ALLAGAMENTI, FRANE E FAMIGLIE ISOLATE. SORVEGLIATO IL GIANO

Il clima è cambiato. Basta mezza giornata di pioggia per mandare in tilt il Fabrianese. Frane, allagamenti, una tubazione scoppiata, fiume in piena straripato e monitorato a vista: la pioggia di marzo ha portato danni e disagi in tutto il comprensorio alle prese con tanti problemi, uno dietro l’altro, che si sono susseguiti dalla tarda serata di lunedì fino a tutto il pomeriggio di ieri. Colpite molte frazioni: Argignano, Albacina, Moscano, Vallemontagnana, Rocchetta e Melano. Tecnici comunali a lavoro. Vigili del fuoco impegnati anche a Genga dove il fiume Sentino confluisce con l’Esino in piena. Due le famiglie rimaste isolate ieri mattina per alcune ore per colpa di uno smottamento di terra che ha invaso la strada. E’ il bilancio dell’ondata di maltempo di ieri nel Fabrianese. A destare preoccupazione sono i tanti allagamenti che hanno richiesto l’intervento dell’Ufficio tecnico. Gli operai sono intervenuti a Melano, località Case Basse e a Vetralla per via di due frane che hanno bloccato la circolazione stradale. Frana più consistente ad Argignano dove si è lavorato per diverse ore per mettere in sicurezza la strada. Ad Albacina (FOTO), allagata la via principale che conduce nel centro della frazione, zona rossa dopo il sisma di ottobre, in prossimità del Parco Merloni.

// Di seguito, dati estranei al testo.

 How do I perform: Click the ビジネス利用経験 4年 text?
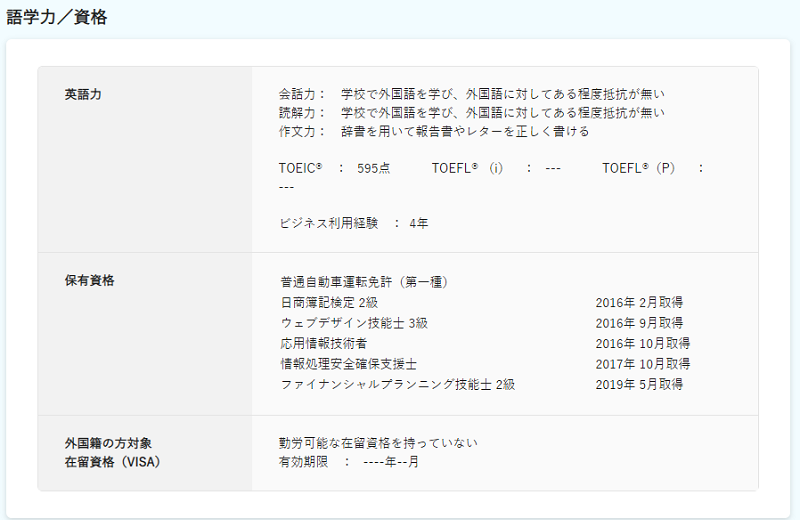coord(354,224)
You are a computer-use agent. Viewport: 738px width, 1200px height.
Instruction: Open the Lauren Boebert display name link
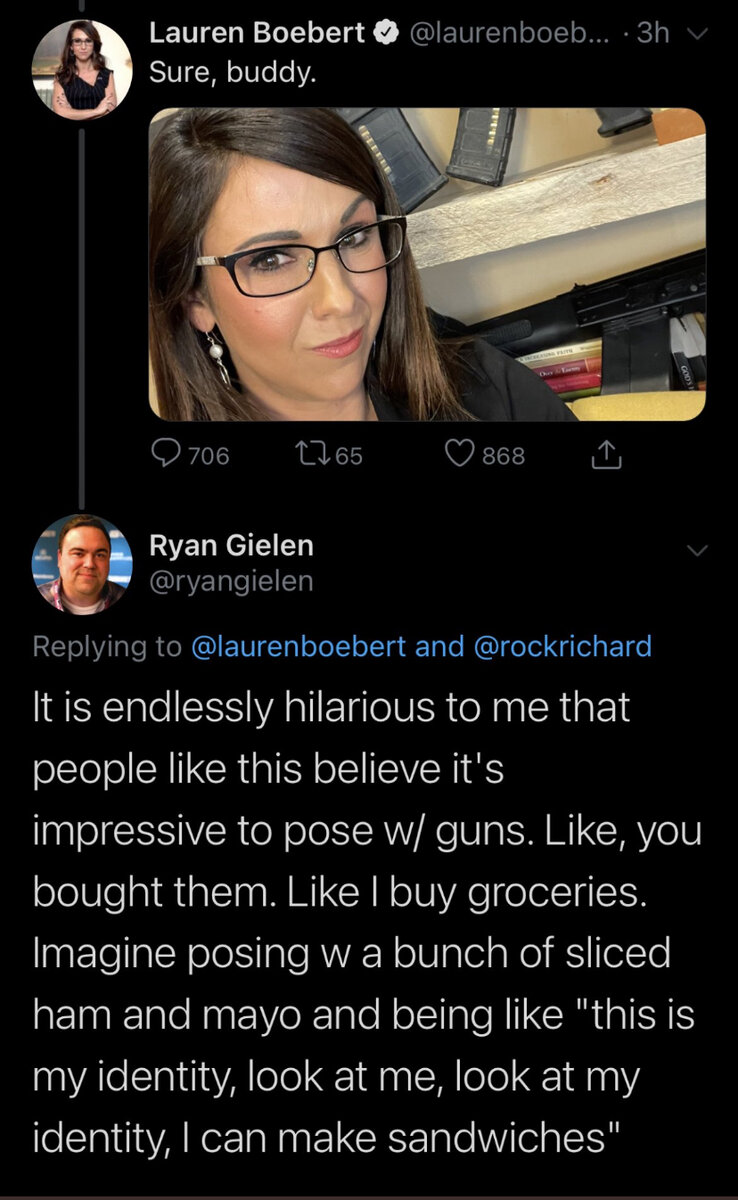[x=257, y=33]
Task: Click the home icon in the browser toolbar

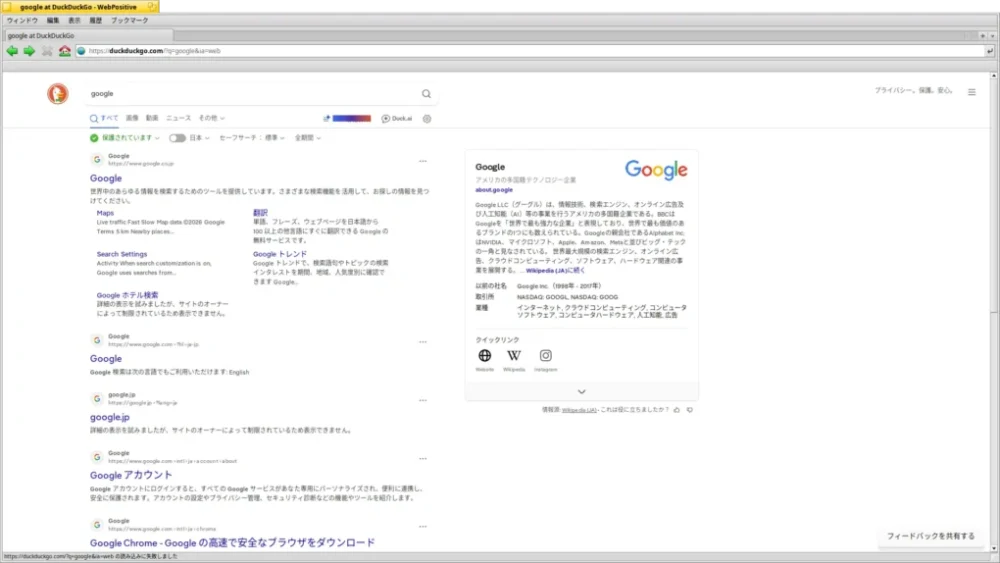Action: pyautogui.click(x=64, y=51)
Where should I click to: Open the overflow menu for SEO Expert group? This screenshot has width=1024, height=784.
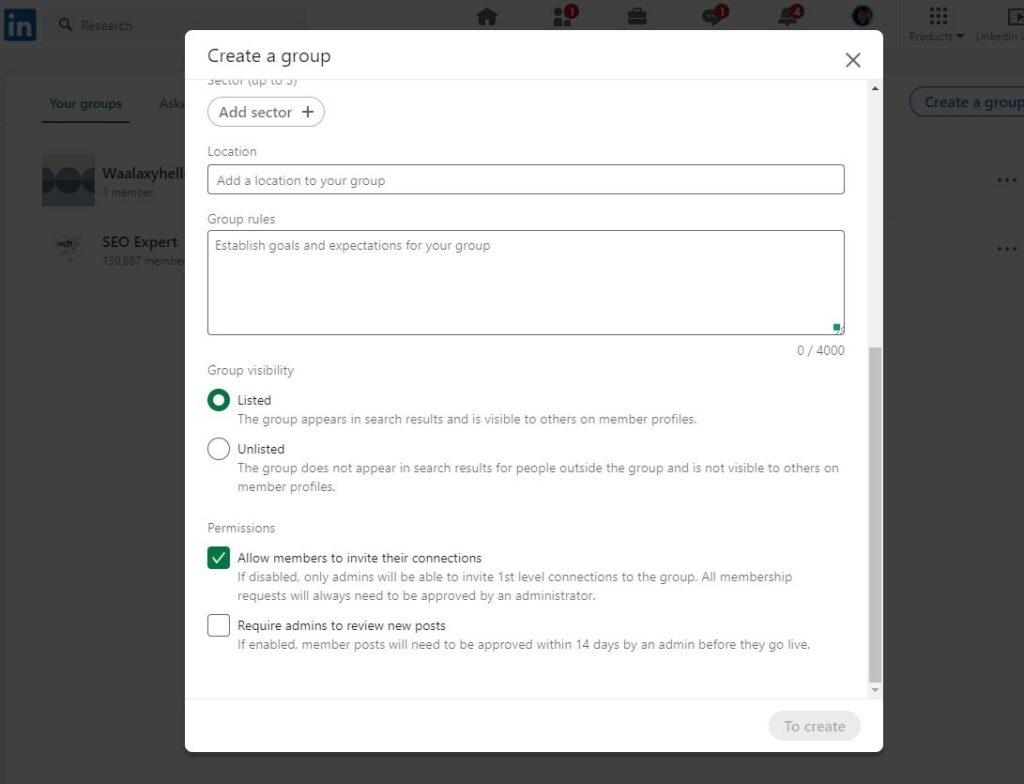(1006, 248)
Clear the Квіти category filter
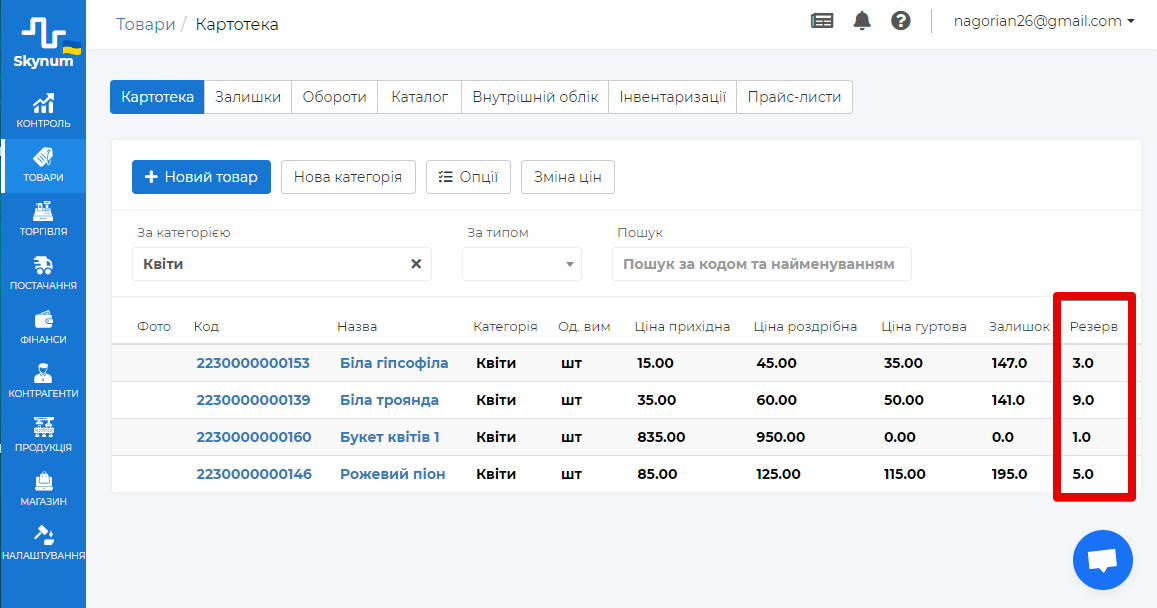 pos(416,264)
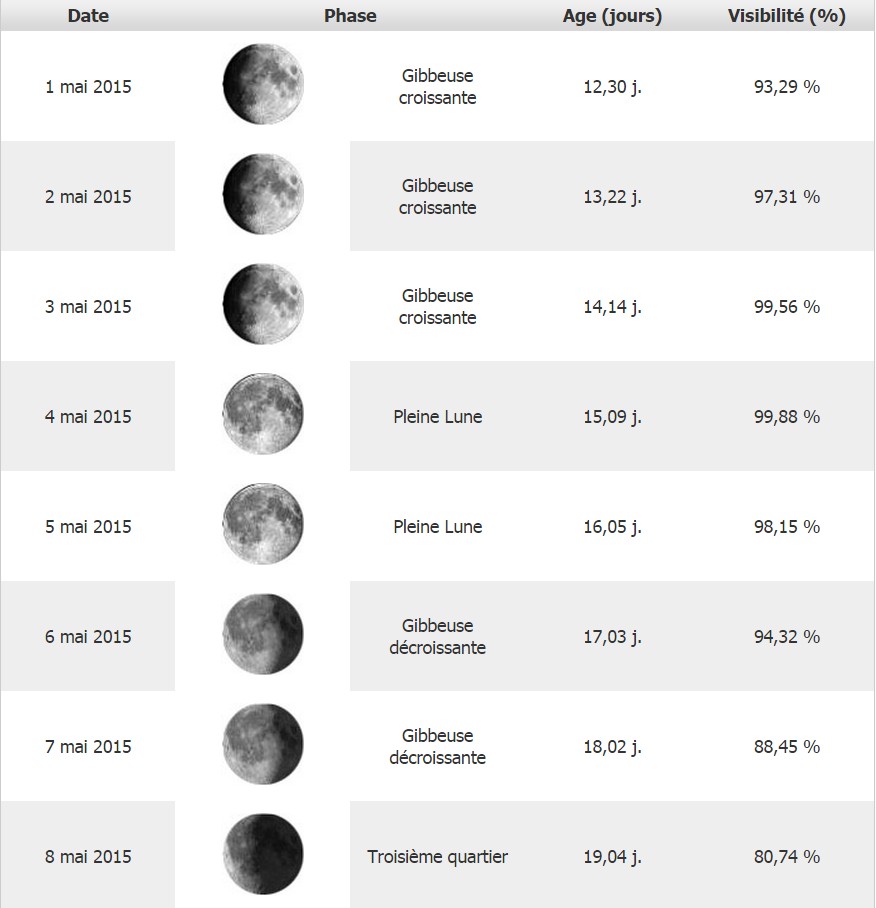Click the moon image beside 2 mai 2015
This screenshot has width=876, height=908.
pos(263,194)
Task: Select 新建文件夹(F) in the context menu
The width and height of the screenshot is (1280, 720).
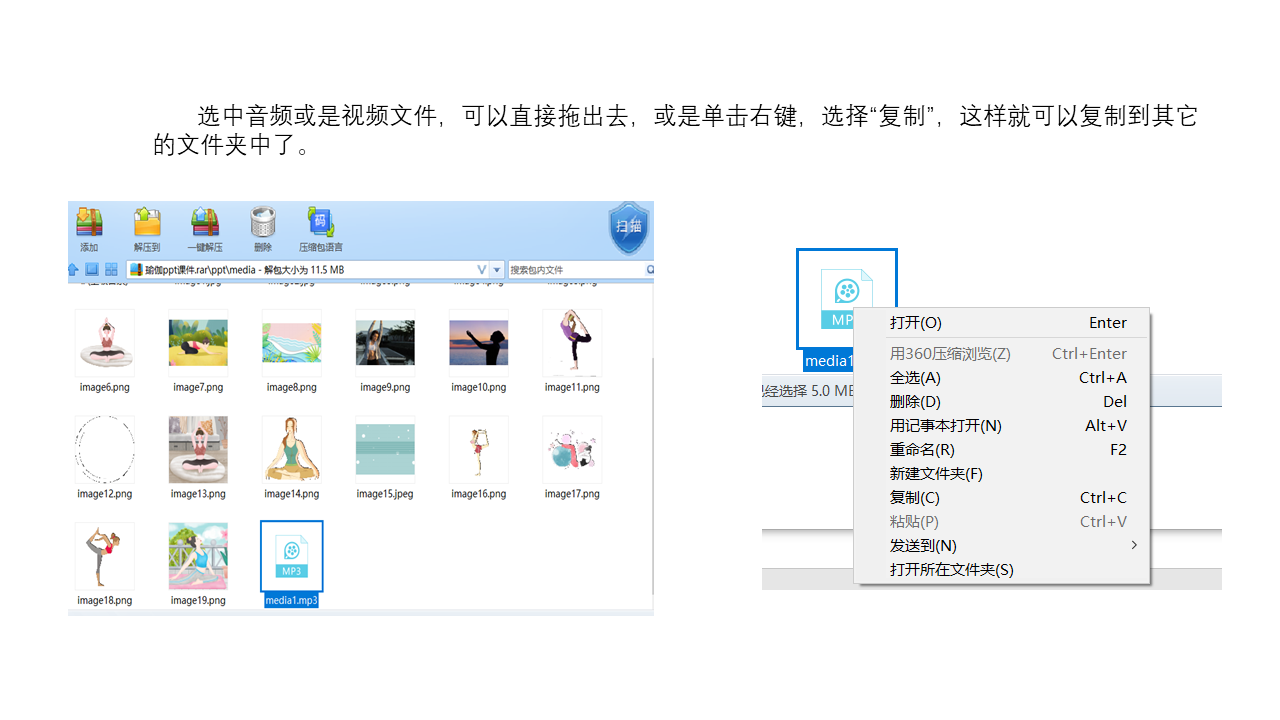Action: pyautogui.click(x=936, y=473)
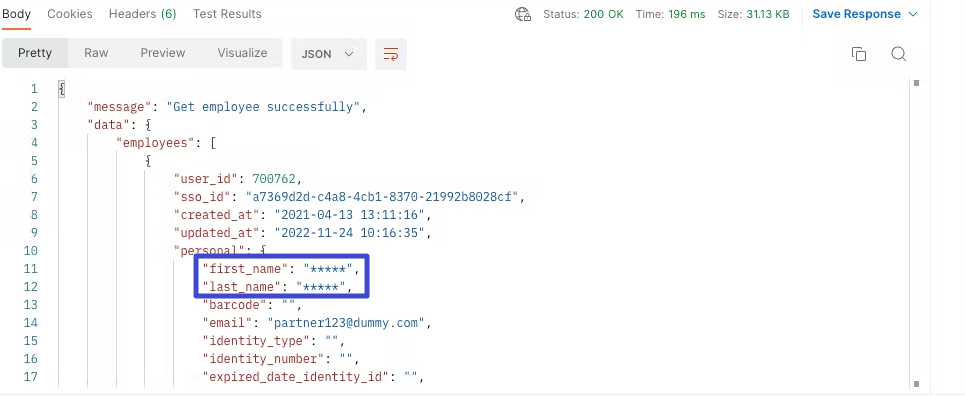The height and width of the screenshot is (397, 965).
Task: Click the Save Response button
Action: point(857,14)
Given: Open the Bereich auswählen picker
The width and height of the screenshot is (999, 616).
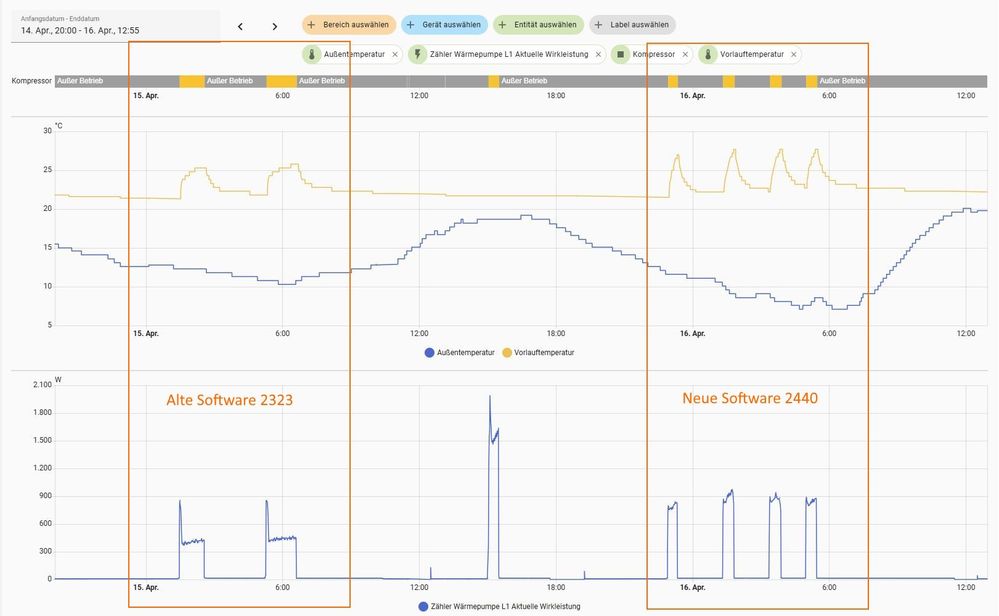Looking at the screenshot, I should [x=349, y=25].
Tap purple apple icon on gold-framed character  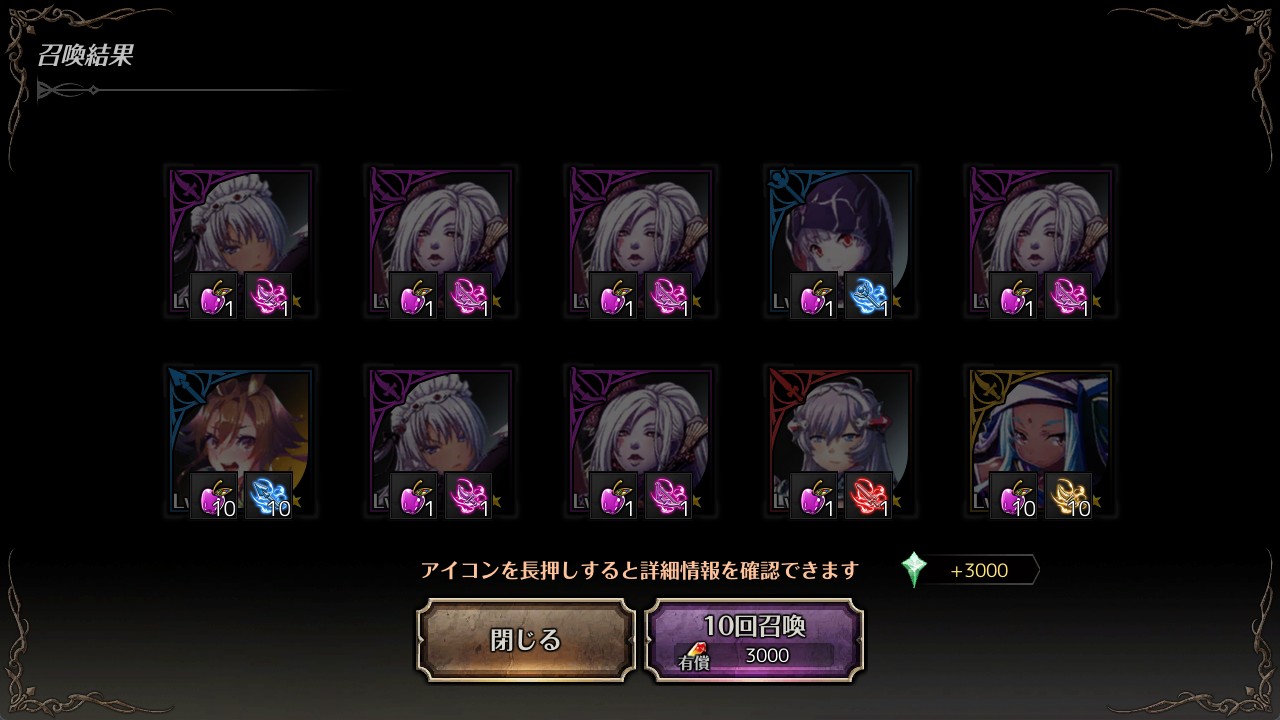coord(1014,496)
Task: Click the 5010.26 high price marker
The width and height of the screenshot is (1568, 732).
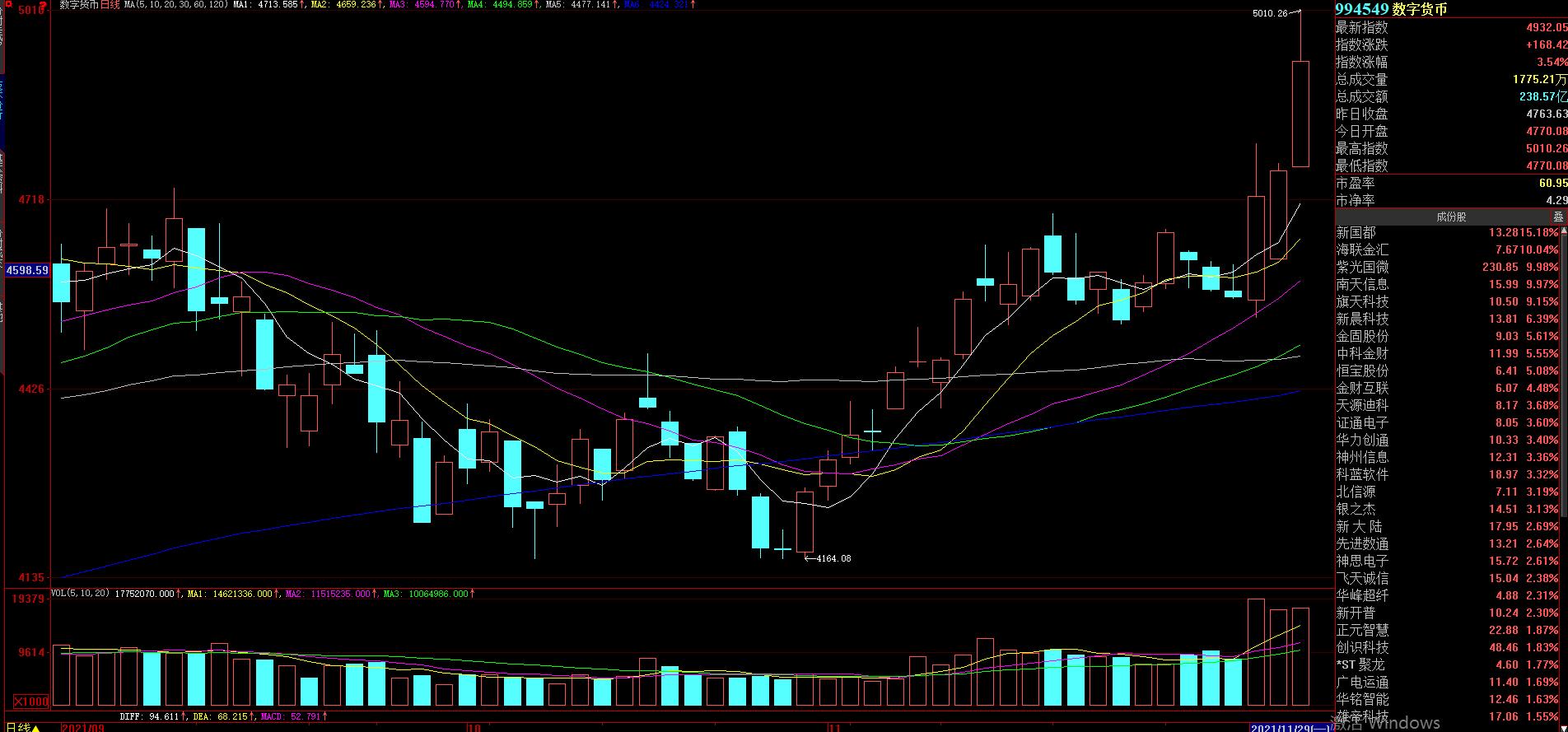Action: [x=1269, y=13]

A Rocchetta Bassa due famiglie sono rimaste isolate per diverse ore. Anche qui, infatti, si è otturato il fosso che non è riuscito più a raccogliere acqua piovana. Situazione analoga a Vallemontagnana e Moscano. Il sottopassaggio ferroviario, invaso dall’acqua, ha bloccato, come spesso accade, l’unica strada che collega le frazioni a Fabriano.

A Fabriano il problema riguarda la regimazione delle acque in via Sassi, verso Ceresola. “Bisogna far defluire meglio l’acqua piovana – hanno detto dall’Ufficio tecnico –  e in questo caso parte della responsabilità è dei proprietari dei terreni a volte abbandonati che allagano la strada a causa dello scolo insufficiente”. Discorso a parte il fiume Giano. Per tutta la giornata di ieri è stato sorvegliato speciale sia nel cento storico della città dove sono in corso i lavori per lo scoperchiamento della parte tombata in via Le Conce che verso Albacina, poco prima che le acque confluiscono nell’Esino a Borgo Tufico. “Parlare di esondazione – ha detto il responsabile comunale Urbano Cotichella al Corriere Adriatico – è errato perché in queste ondate di pioggia il fiume si riprende quelle porzioni di terra che l’uomo gli ha tolto nell’arco dell’anno”. A conti fatti il Giano è esondato a Rocchetta. Situazione ai limiti a Genga dove il fiume Sentino confluisce nell’Esino in piena che non riesce a ricevere acqua. In mattinata, per almeno due ore, si è rischiato l’allagamento di un tratto della SS76. La situazione, però, non è precipitata. In via precauzionale i volontari della Protezione Civile locale coordinati da Otello Bernacconi, oltre a liberare i tombini ostruiti, hanno controllato il livello dei fiumi valutato come “ai limiti” per tutto il pomeriggio. Danni a Campodonico per colpa di una tubazione scoppiata per colpa della tanta pioggia e che ha danneggiato un piccolo ponte.  Una dozzina le telefonate ai vigili del fuoco. Oggi gli operai comunali lavoreranno tutto il giorno per ripristinare la normalità nelle tante situazioni di emergenza tra Fabriano e le frazioni ed evitare il peggioramento della situazione: prevista, infatti, un’altra ondata di maltempo nel fine settimana. Fiume Giano monitorato a vista con il livello massimo raggiunto al ponte di Valleremita.